1. Define steps in Python:

# my_project.py
from formed import workflow

@workflow.step
def add_two_integers(a: int, b: int) -> int:
    return a + b

2. Write Jsonnet configuration:

Specify the step using type and provide corresponding arguments:

// config.jsonnet
{
  steps: {
    result: {
      type: 'add_two_integers',
      a: 1,
      b: 2
    }
  }
}

3. Configure required modules:

In formed.yml, specify the Python modules containing your steps in required_modules.

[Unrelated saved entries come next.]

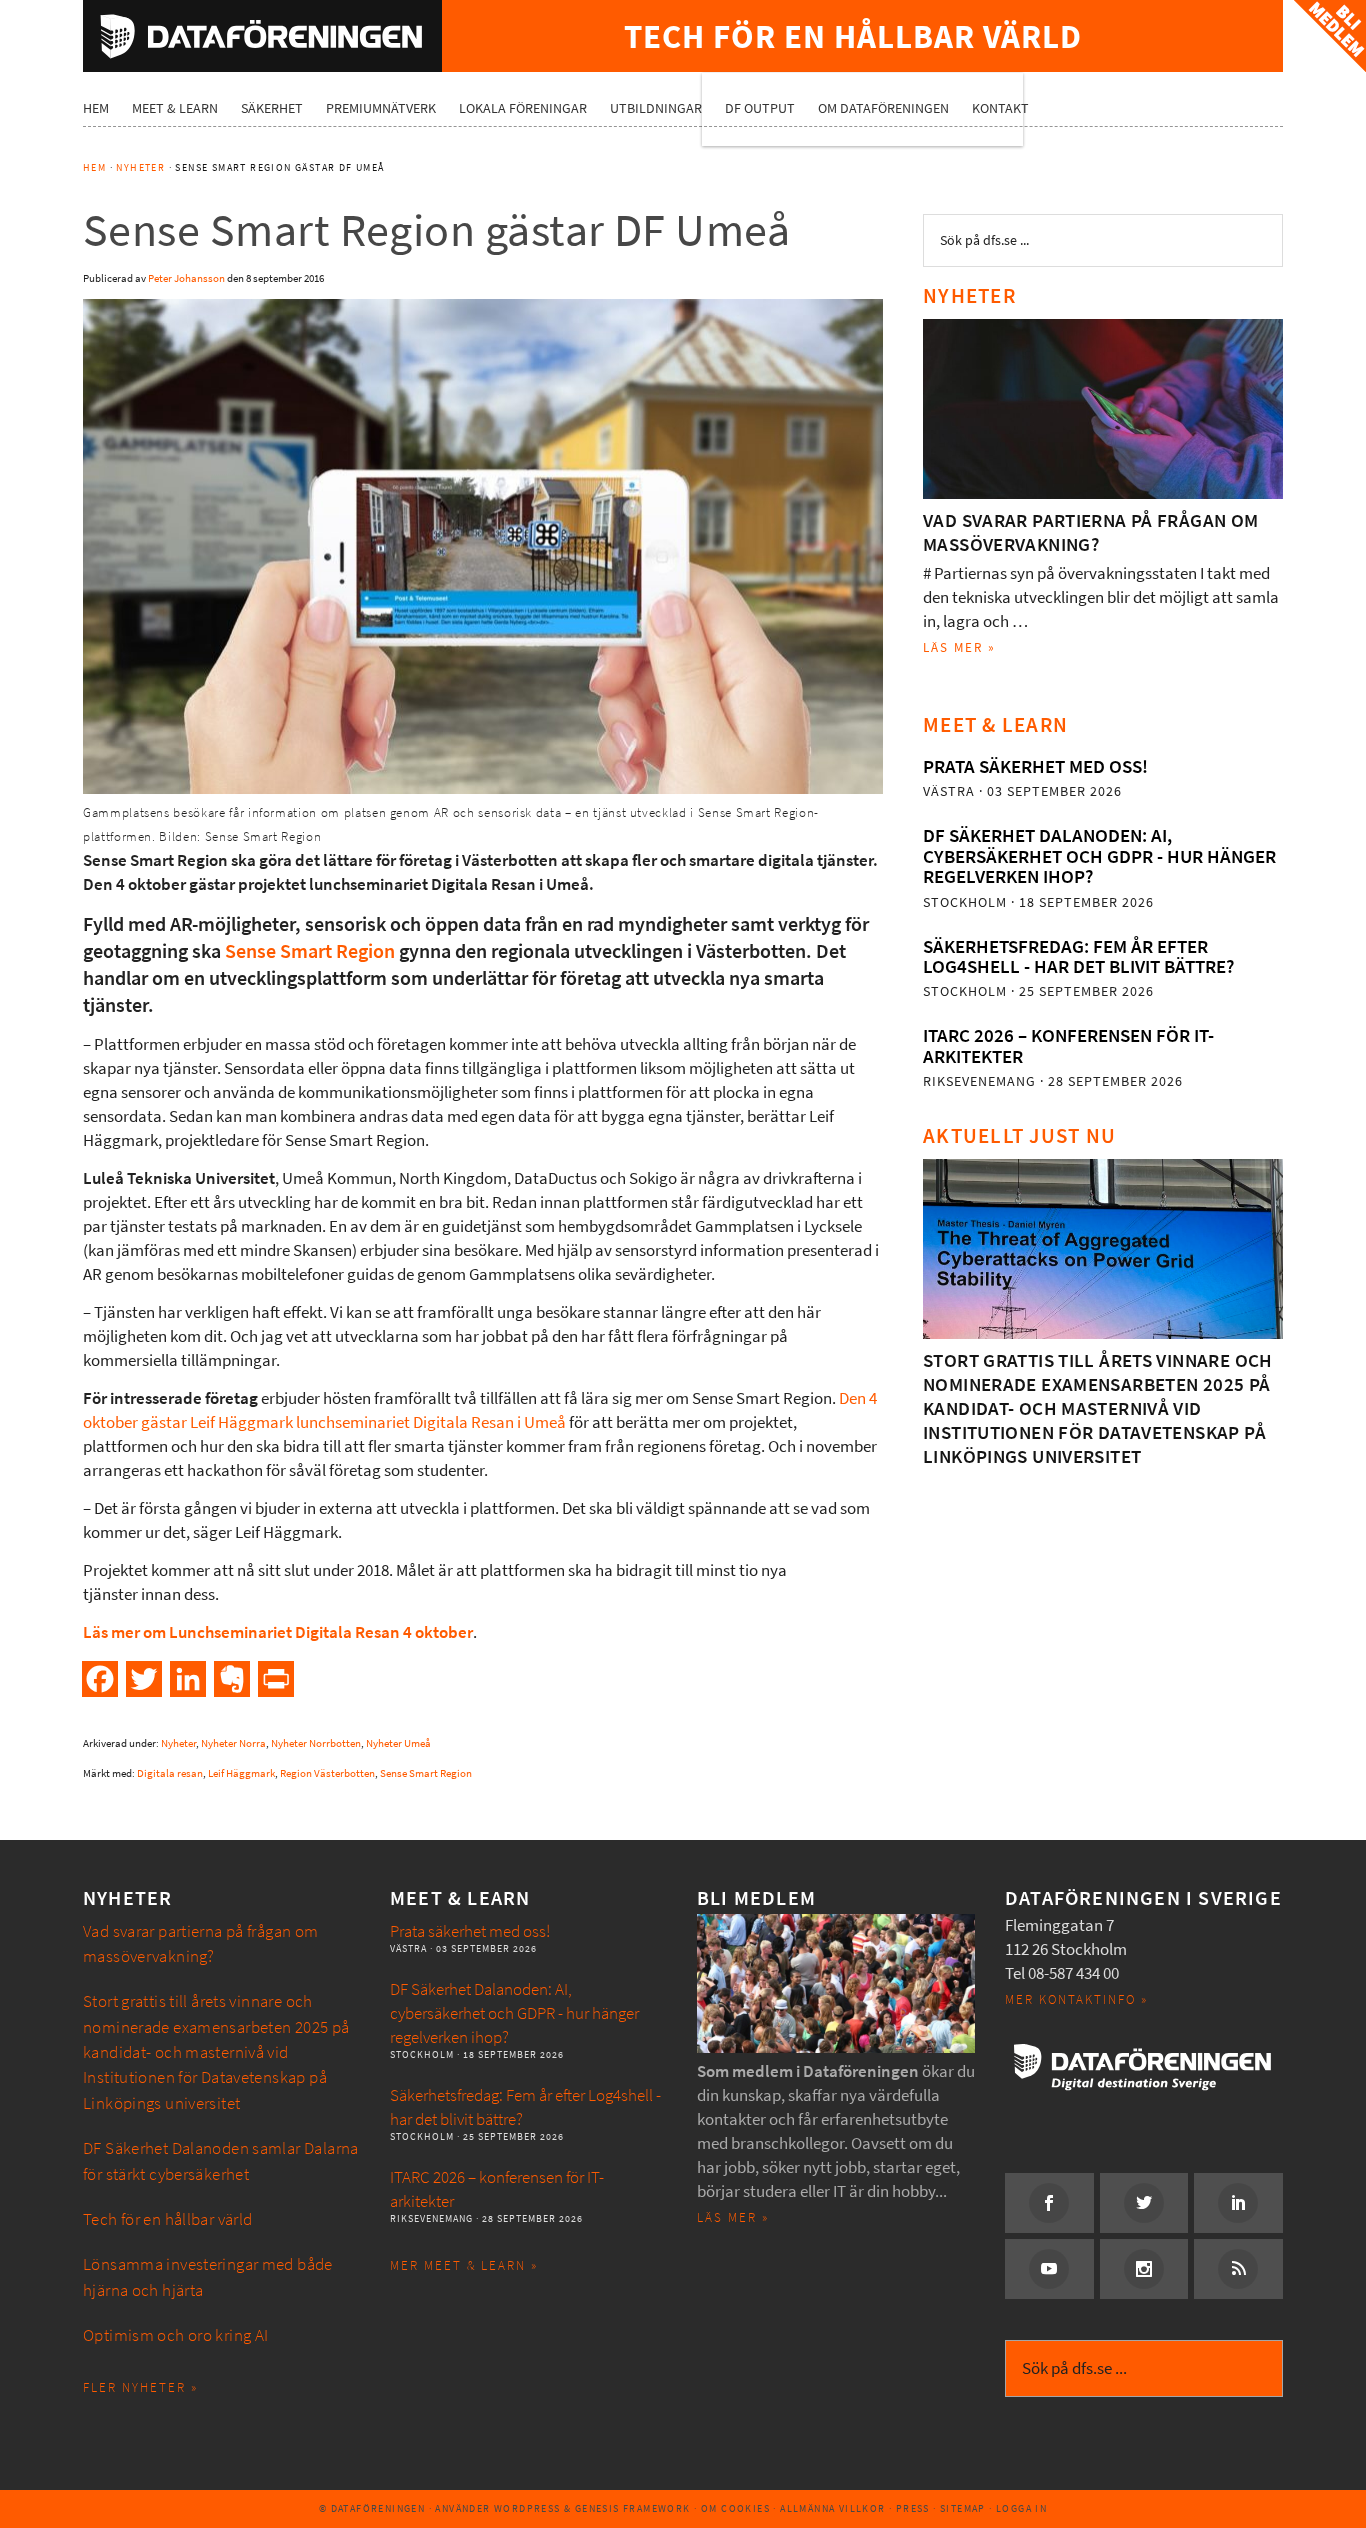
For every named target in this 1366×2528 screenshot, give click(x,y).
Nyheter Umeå (398, 1743)
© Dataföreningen (372, 2508)
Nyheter (178, 1743)
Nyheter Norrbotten (316, 1743)
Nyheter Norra (233, 1743)
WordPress (527, 2508)
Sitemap (963, 2508)
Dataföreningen (262, 36)
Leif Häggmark (241, 1773)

All submodules under the specified modules will also be loaded:

# formed.yml
required_modules:
  - my_project

4. Execute from command line:

$ ls
config.jsonnet  formed.yml  my_project.py

$ formed workflow run config.jsonnet

Advanced Configuration Patterns

Object Construction

altescy/colt automatically maps configuration to Python objects based on type hints and function signatures:

class AwesomeProcessor:
    def __init__(self, name: str):
        ...

@workflow.step
def do_experiment(processor: AwesomeProcessor):
    ...

The following configuration automatically constructs an AwesomeProcessor instance and passes it to do_experiment:

{
  steps: {
    experiment: {
      type: 'do_experiment',
      processor: {
        name: "Alice"  // Maps to AwesomeProcessor.__init__ parameters
      }
    }
  }
}

Using Registrable

Use colt.Registrable to register classes with a common interface, making it easy to inject and swap logic:

import colt

class BaseCallback(colt.Registrable):
    ...

@BaseCallback.register("log")
class LoggingCallback(BaseCallback):
    ...

@BaseCallback.register("notify")
class NotificationCallback(BaseCallback):
    ...

@workflow.step
def train_model(..., callbacks: list[BaseCallback]):
    ...

In the configuration, registered types can be referenced by their registration names:

{
  steps: {
    model: {
      type: 'train_model',
      ...,
      callbacks: [
        { type: 'log', ... },      // LoggingCallback
        { type: 'notify', ... }    // NotificationCallback
      ]
    }
  }
}

Direct Module References

Use the type: 'path.to:ClassName' notation to reference any class or function from any module:

@workflow.step
def train_sklearn(model, X, y):
    ...
{
  steps: {
    model: {
      type: 'train_sklearn',
      model: {
        type: 'sklearn.ensemble:RandomForestClassifier',
        n_estimators: 100,
      },
      ...
    }
  }
}

Syntax: 'module.path:ClassName' or 'module.path:function_name'

This allows you to use any Python object without pre-registration.

JSON Schema Support

The formed workflow schema command generates a JSON Schema for your workflow configuration:

formed workflow schema --output schema.json

Use this schema with JSON Schema-compatible LSP (Language Server Protocol) implementations for: - Auto-completion - Type validation - Documentation on hover

Reference the schema in your configuration file:

{
  "$schema": "./schema.json",
  "steps": {
    ...
  }
}

This enables IDE support for efficient configuration writing with validation and auto-completion.